None of you could offer anything remotely close to a refutation of the LIG thermometer problems and issues painstakingly researched and documented in Pat Frank’s paper as listed in 5.1 Major Findings, such as Joule-drift (I won’t list all 15 bullet points). This includes the magnitudes of the uncertainties — zip, zero, nada. The paper represents a huge amount of work and effort, including 284 references! If any of you lot had any inkling of what it takes to just assemble a collection of references for a paper, you might have thought twice before jumping into the deep end, but no. Y’all have to keep those teeny teensy leetle GAT uncertainty numbers alive, at any cost.

To recap a bit:

Nitpick Nick — “Buh, buh, buh errors all cancel!!”
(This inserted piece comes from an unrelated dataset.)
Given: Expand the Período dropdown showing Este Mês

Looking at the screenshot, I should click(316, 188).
Keep chanting this to yourself, Stokes, maybe someday you might even believe it yourself.

bgxyz-whatever —
“You put it in a ‘predatory journal’!” (WTH this means).
“You used RMS!”

Beyond pathetic.

bellboy — “You think UAH uncertainty is way way way too big!”, along with more inanities about “RMS”.

big ol’ oil blob — high-fived the journal idiocy.
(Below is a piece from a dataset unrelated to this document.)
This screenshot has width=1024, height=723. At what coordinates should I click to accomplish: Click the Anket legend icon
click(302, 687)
mosh — I won’t repeat his racist garbage.

And you wonder why no one takes you bankrupt yappers seriously.

July 2, 2023 7:16 am

Pat, one question: does Joule-drift bulb contraction cover or include what I remember about (long time ago now), which was called glass creep? Equivalent to old window panes becoming thicker at the bottom over time?

Reply to  karlomonte
July 2, 2023 10:27 am

“Equivalent to old window panes becoming thicker at the bottom over time?”

They don’t. It’s a myth.

Reply to  karlomonte
July 2, 2023 12:07 pm

KM, the glass-creep of windows (if that really happens) would result from gravity acting on an extremely viscous fluid (glass).

Joule-drift results from the relaxation of residual strain left in thermometer glass after hot manufacture and cooling.

Scientific glassblowers typically anneal their glass apparatus at just below the softening temperature, for a day or more, to let most of that strain work its way out.

Both processes follow from glass as an amorphous solid that has not achieved internal thermodynamic equilibrium.

Reply to  Pat Frank
July 2, 2023 12:50 pm

Thanks, Pat.

Reply to  karlomonte
July 2, 2023 8:39 pm

Happy to oblige, KM. You’re a good guy.

Reply to  karlomonte
July 3, 2023 1:11 am

Noooo no, no. I learnt that old people looking through windows were thicker in the bottom!

Cheers,

b.

Reply to  Bill Johnston
July 3, 2023 1:12 am

Maybe it was old creeps … looking through windows …

July 5, 2023 3:43 pm

The lengthened growing season, the revegetation of the far North, and the poleward migration of the northern tree line provide evidence of a warming climate. However, the rate or magnitude of warming since 1850 is not knowable.”

“Provide evidence”, but not proof of warming.

It is more likely, the change is plants loving greater access to CO₂. A fact that has been identified in studies as increased ability of plants to weather temperatures and drought.

Reply to  ATheoK
July 5, 2023 3:59 pm

It’s quite likely it’s a combination of both. Which makes it difficult if not impossible to identify the magnitude of each factor without more information than temperature alone can give us.